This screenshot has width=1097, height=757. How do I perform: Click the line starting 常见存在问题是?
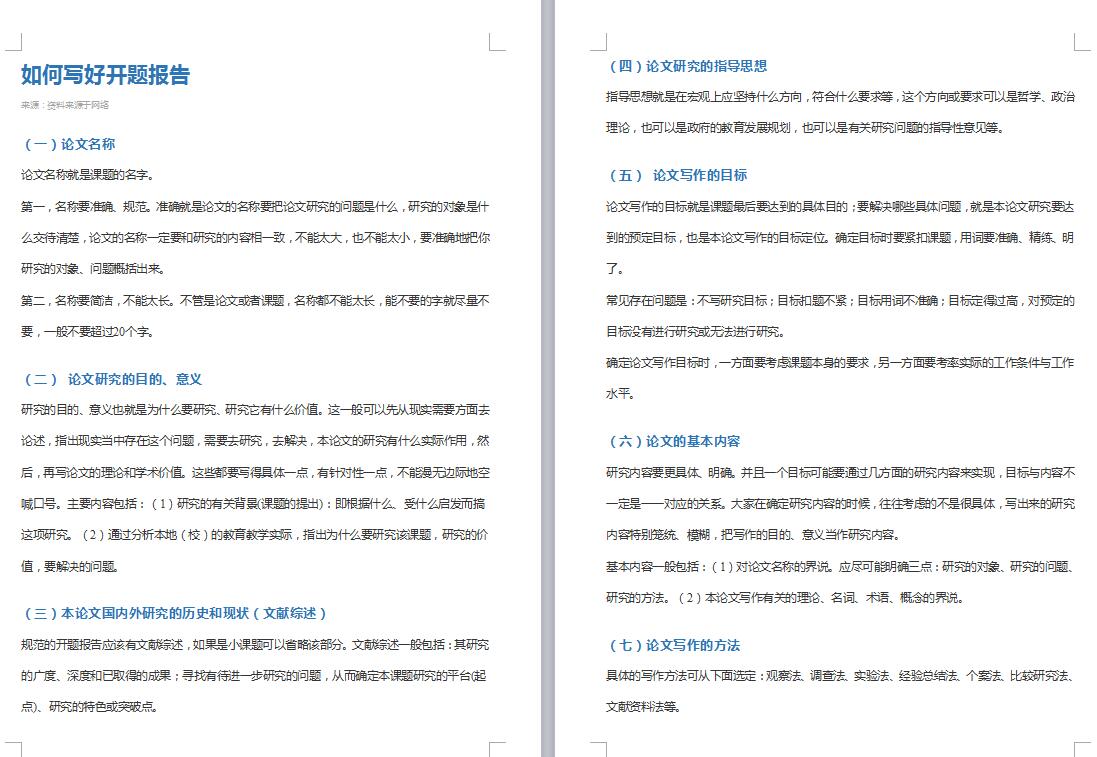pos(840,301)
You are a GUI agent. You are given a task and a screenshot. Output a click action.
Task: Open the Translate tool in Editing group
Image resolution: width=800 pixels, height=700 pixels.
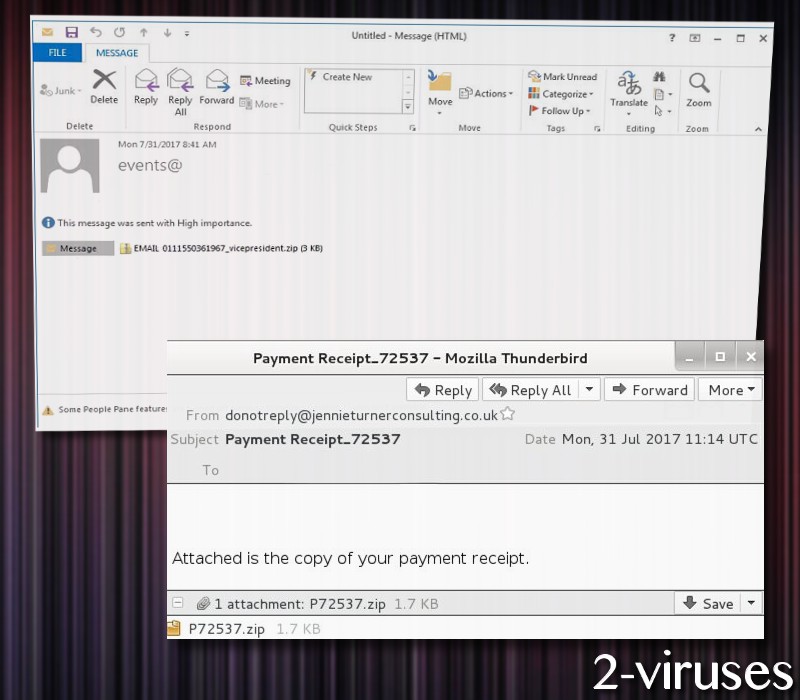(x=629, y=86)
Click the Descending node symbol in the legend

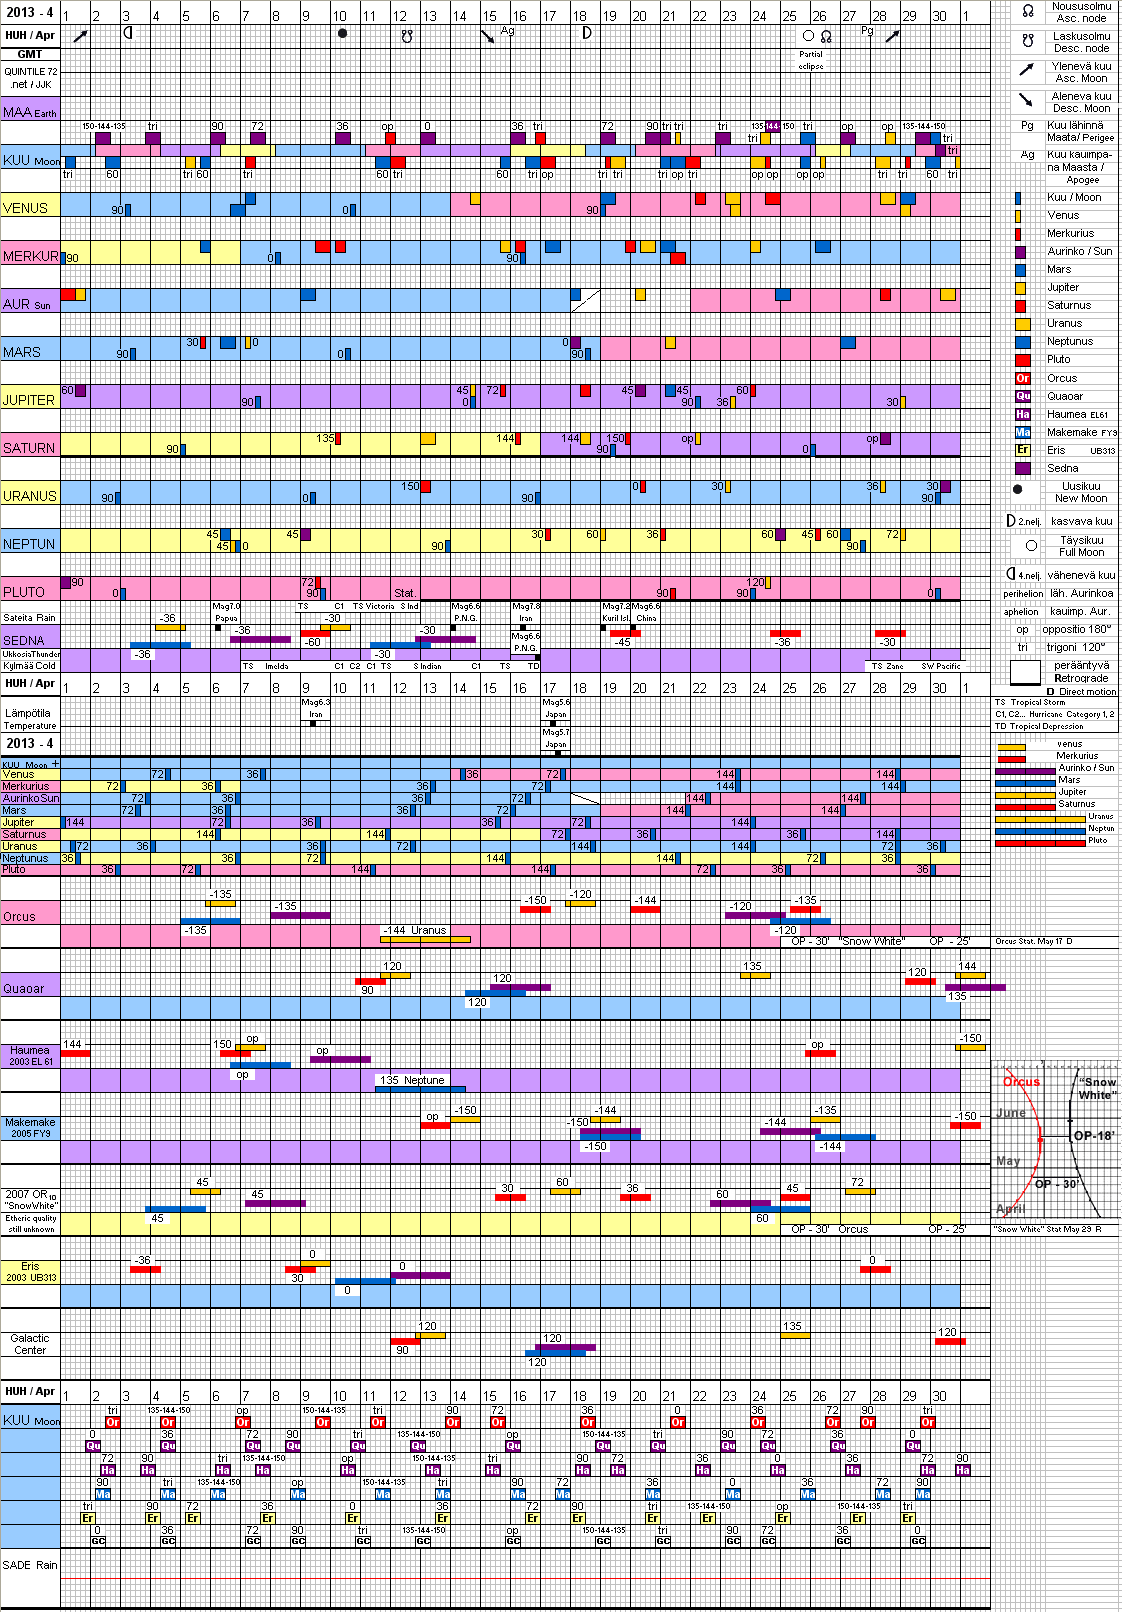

· · · · ·

All the data above is to be transcribed exactly, with no pictures included.

Result for this exercise
This screenshot has width=1097, height=757. How do I perform: Click the line starting 常见存在问题是?
pos(840,301)
You are a GUI agent. You are given a task and a screenshot. Output a click action.
Task: Open the Translate tool in Editing group
Image resolution: width=800 pixels, height=700 pixels.
(x=629, y=86)
Click the Descending node symbol in the legend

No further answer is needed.